Alberto Dalla Riva: System Value of Wind Power - An Analysis of the Effects of Wind Turbine Design, MSc Thesis, DTU and Università degli Studi di Padova, 2016
Nowadays, the European power system is undergoing a radical change, as the increasing share of wind energy is posing operational and market integration issues. In countries with substantial wind penetration, the simultaneous production of large wind fleets is pushing electricity prices down in hours of high wind, reducing income for wind producers. As a consequence, market value of wind is dropping, potentially endangering future investments in the technology. Beside a number of other suggested mitigation measures, deploying a more system-friendly wind technology has been proposed as an alternative and more effective solution. This advanced technology is now available in the market and features increased hub heights and larger rotor diameters for the same rated power.
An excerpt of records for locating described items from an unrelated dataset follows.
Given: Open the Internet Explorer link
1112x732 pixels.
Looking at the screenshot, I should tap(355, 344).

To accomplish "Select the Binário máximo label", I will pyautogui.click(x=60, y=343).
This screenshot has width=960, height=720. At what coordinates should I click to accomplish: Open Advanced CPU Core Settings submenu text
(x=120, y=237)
This thesis intends to assess the system impacts, the potential cost reductions and the market value projections of different wind turbine designs. Using an Economic Dispatch model named Balmorel, the development of the European power system and the market outcome until 2030 is simulated. In this framework, national targets and energy policies, as well as renewables roll-out and planned transmission expansion are taken into account in the model. With a particular focus on Germany, due to the large potential for onshore wind and the country's commitment to renewable energies, the deployment of different onshore wind technologies is simulated. Five technological scenarios are assessed with different levels of specific power and hub heights. A new way of modelling wind generation using aggregated regional power curves has been specifically proposed and used for this study.
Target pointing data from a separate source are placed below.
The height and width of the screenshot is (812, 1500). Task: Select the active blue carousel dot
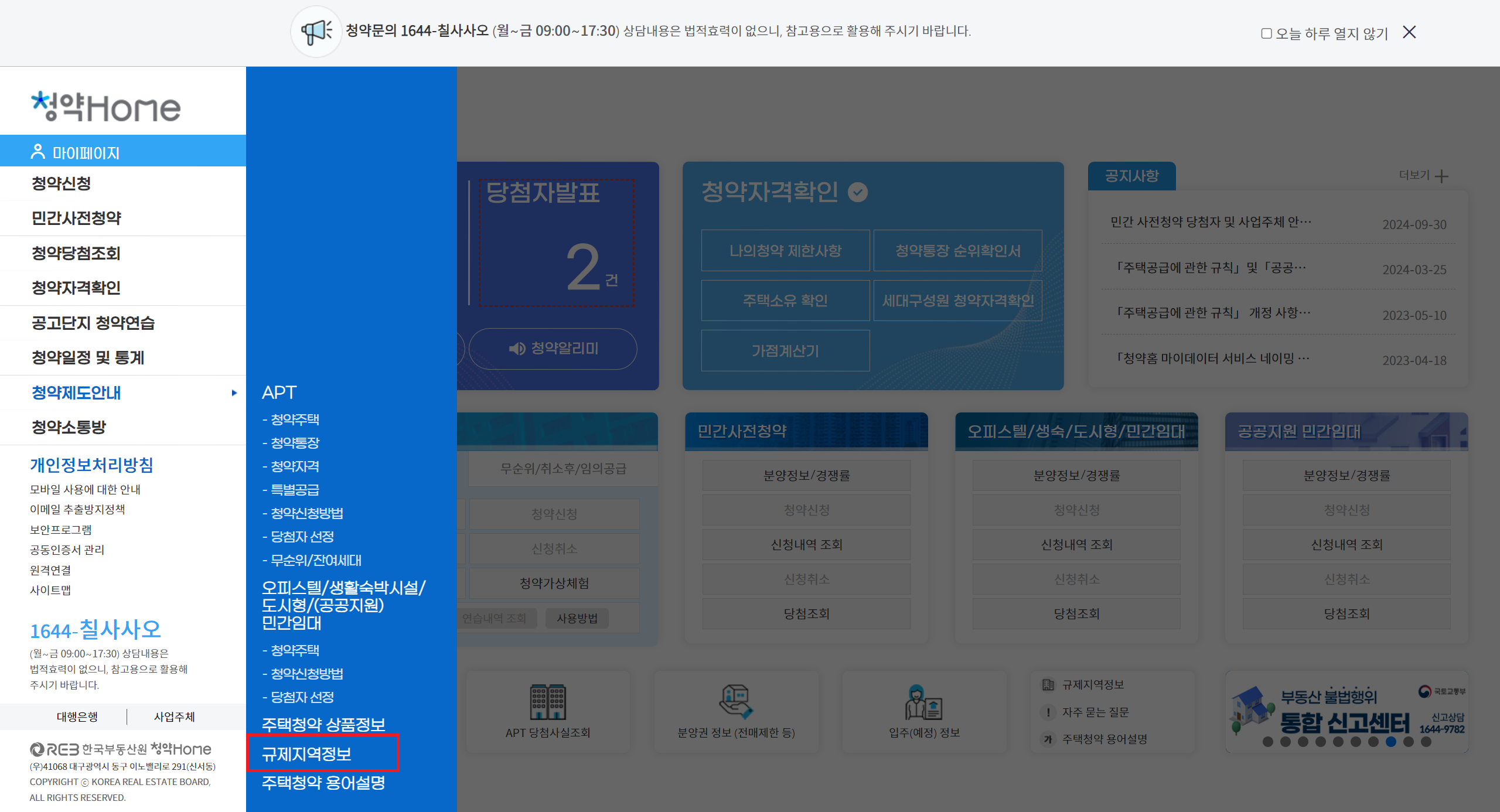(1391, 742)
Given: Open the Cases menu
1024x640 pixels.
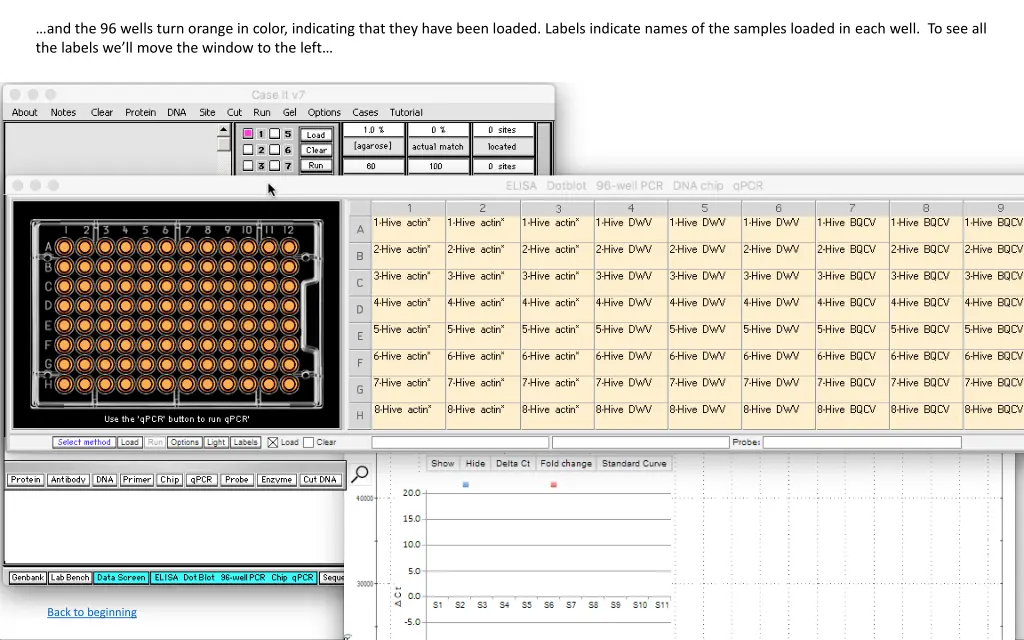Looking at the screenshot, I should coord(365,112).
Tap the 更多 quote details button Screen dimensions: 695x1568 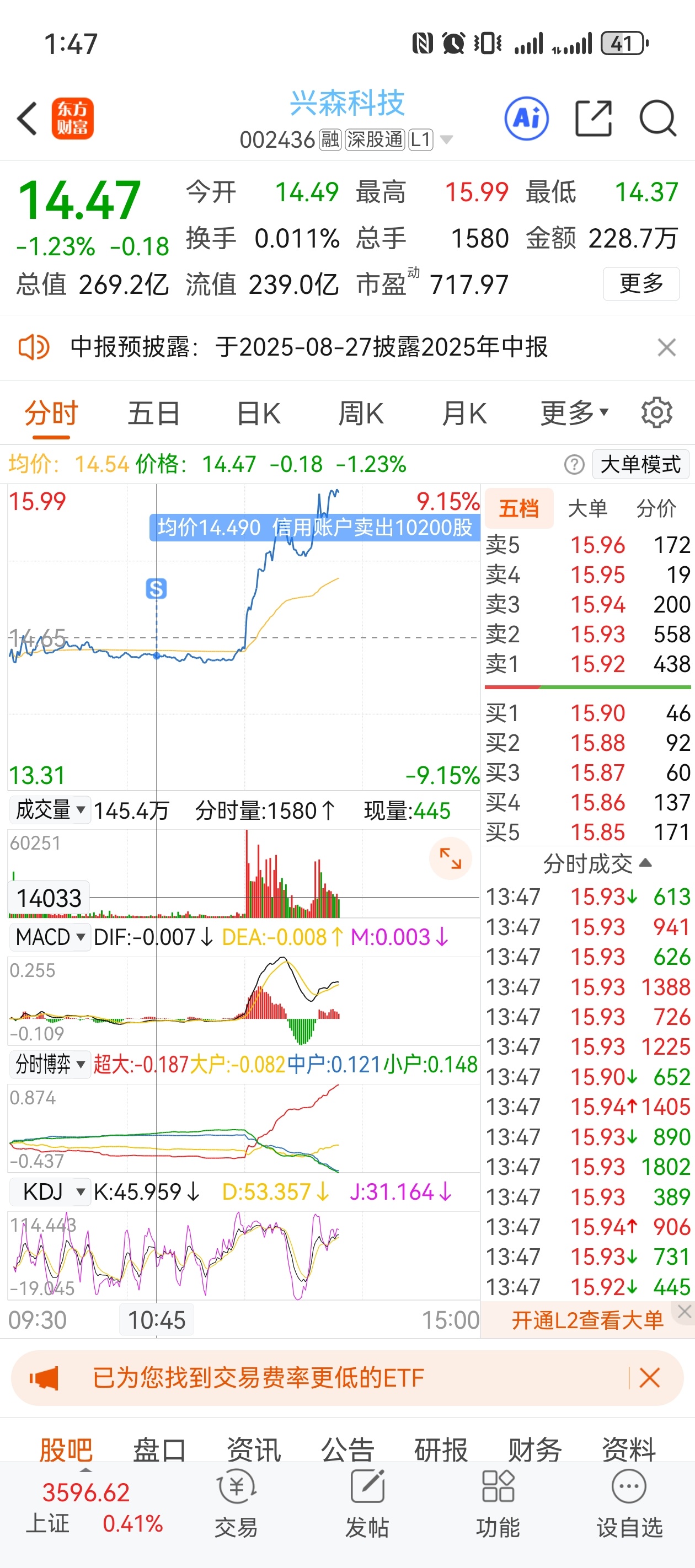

The outcomes of the analysis show that reduced specific power has a higher impact in both the system and the electricity market compared to increased hub height. Deploying lower specific power in new installations shows a decrease in total system costs and other system advantages, such as reduced curtailment, lower fossil fuel production and less steep residual load duration curve. As for the market value, large differences across specific power technologies are resulting from the simulations. The adoption of turbines with a specific power of 400 W/m2 results in a market value of onshore wind dramatically lower than the average market price. In opposition, the reduction of specific power from 400 to 200 W/m2 shows an increase in the market value of 30% in Germany for the year 2030, with an onshore penetration level of 31%. This figure is higher when compared to previous works considering a green-field optimum system and robust across large variations in fossil fuel and CO2 prices. The site specific trade-off between increased levelized cost of electricity on one side and higher value on the other remains to be assessed.
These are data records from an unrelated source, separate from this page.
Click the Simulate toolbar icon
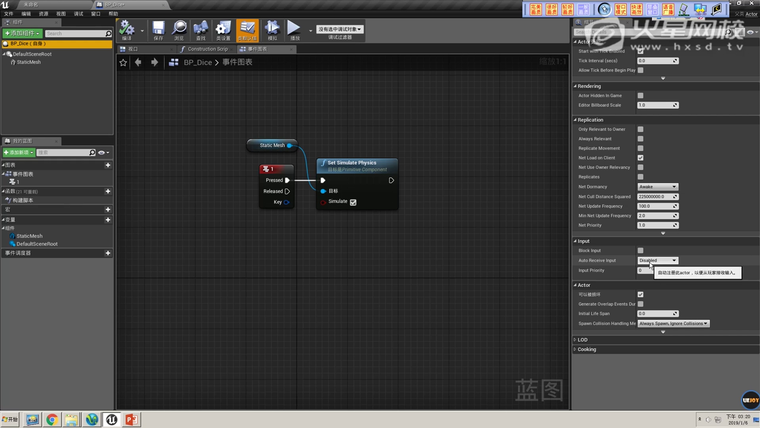(272, 28)
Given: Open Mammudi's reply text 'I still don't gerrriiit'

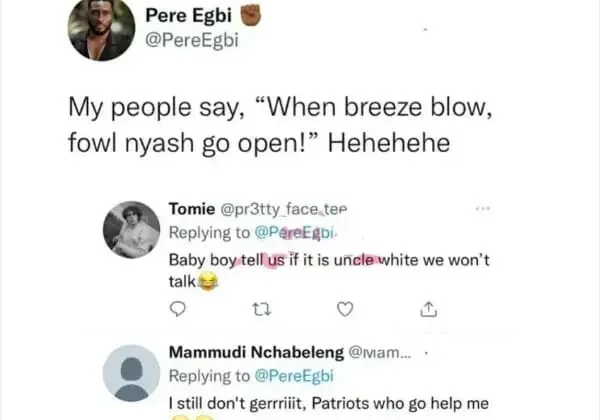Looking at the screenshot, I should [x=328, y=403].
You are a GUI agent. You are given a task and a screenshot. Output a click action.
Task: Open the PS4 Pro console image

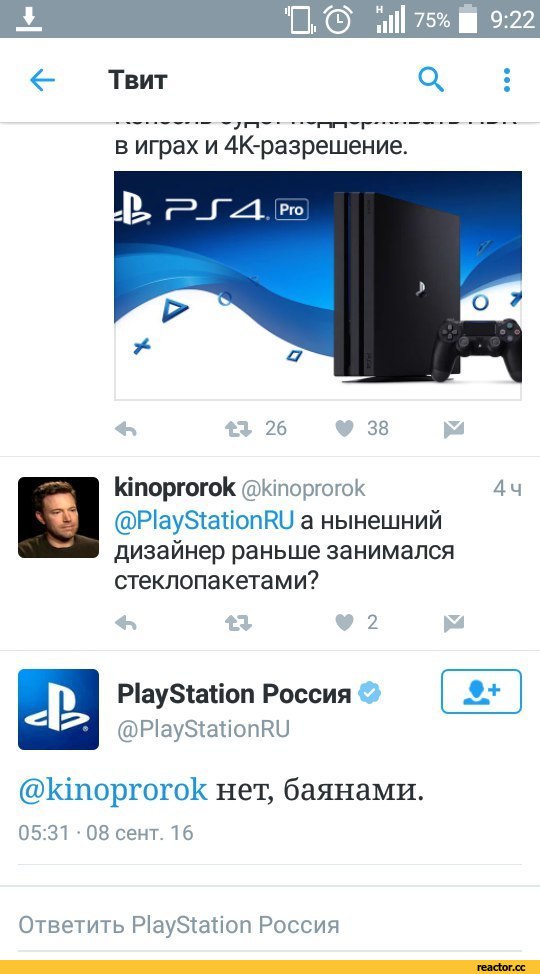318,286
The result of studies like the present one can provide policy-makers valuable information in order to design effective support schemes to drive the deployment of system-friendly wind technologies. At the same time, it could make project developers become more aware of the risks related to eventual collapse in the wind market value. Opting for economic design criteria when investing in wind power and shifting from a cost to a value perspective can have positive impacts for both private stakeholders and society as a whole.